I think there may be particular duties which are divided by gender. When reformed Jews started letting women participate in some rituals involving the Torah, orthodox Jews were deeply offended, because the Torah was considered masculine, even phallic. For some, it was blasphemy for a woman to handle it. Certainly such sensibilities must be considered. I personally would rather not bless and pass the sacrament, as it was Christ who first did this in specific reference to his body (after the pattern of Passover). But it was Mary who went to the tomb to anoint the Savior’s body. It was she who, as a disciple, ran to testify to others of the resurrection. Others disregarded her and the women with her simply because they were women:
10 Now it was Mary Mag’dalene and Jo-an’na and Mary the mother of James and the other women with them who told this to the apostles;
11 but these words seemed to them an idle tale, and they did not believe them.

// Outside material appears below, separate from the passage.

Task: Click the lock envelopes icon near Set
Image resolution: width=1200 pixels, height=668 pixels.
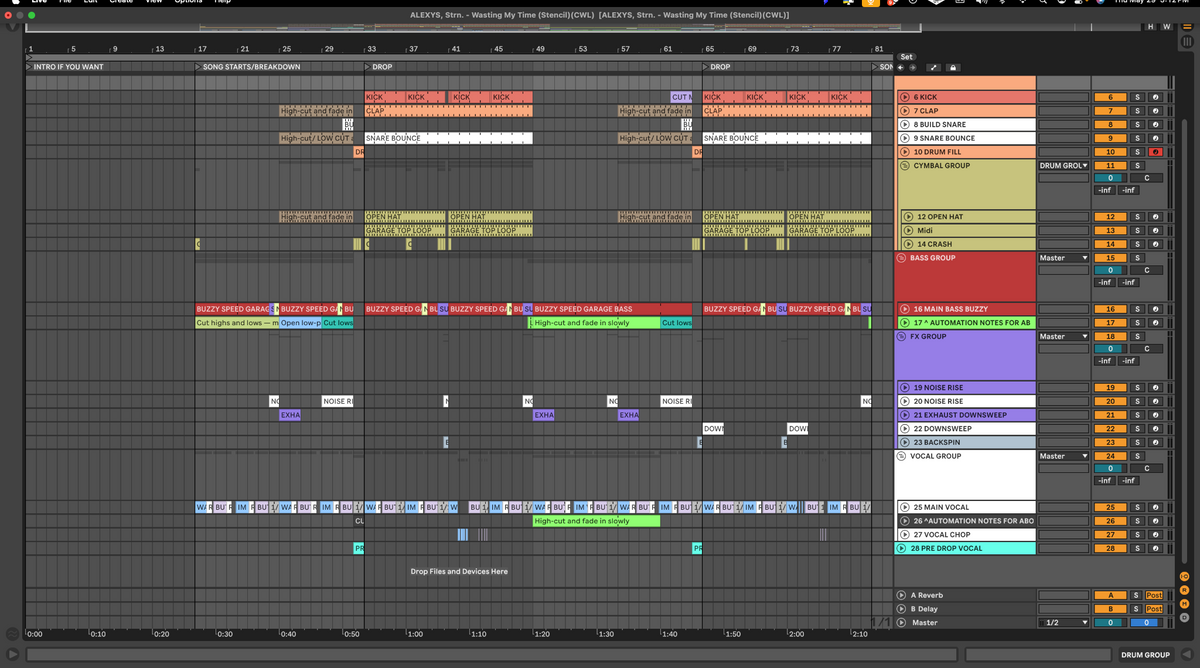Action: click(x=953, y=67)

That should serve as a warning to any who would disregard the testimony and discipleship of a woman.
I don’t know if Jackie Selck Clegg’s children have gone through the temple yet and received her gifts. I went to an endowment session after my second best friend, Buffy, died in a car crash. I went there instead of attending her viewing, because I did not think I could bear seeing her still body, and because I thought I might get a glimpse of her in the temple.
I did not have a vision, but I did have an epiphany at the veil, as I received the last words of the ceremony. I pictured resurrection.
By what power do I receive that gift? And who do I represent as I stand at the veil with a patron, ready to help her should she falter, or to simply smile at her should she need a friend?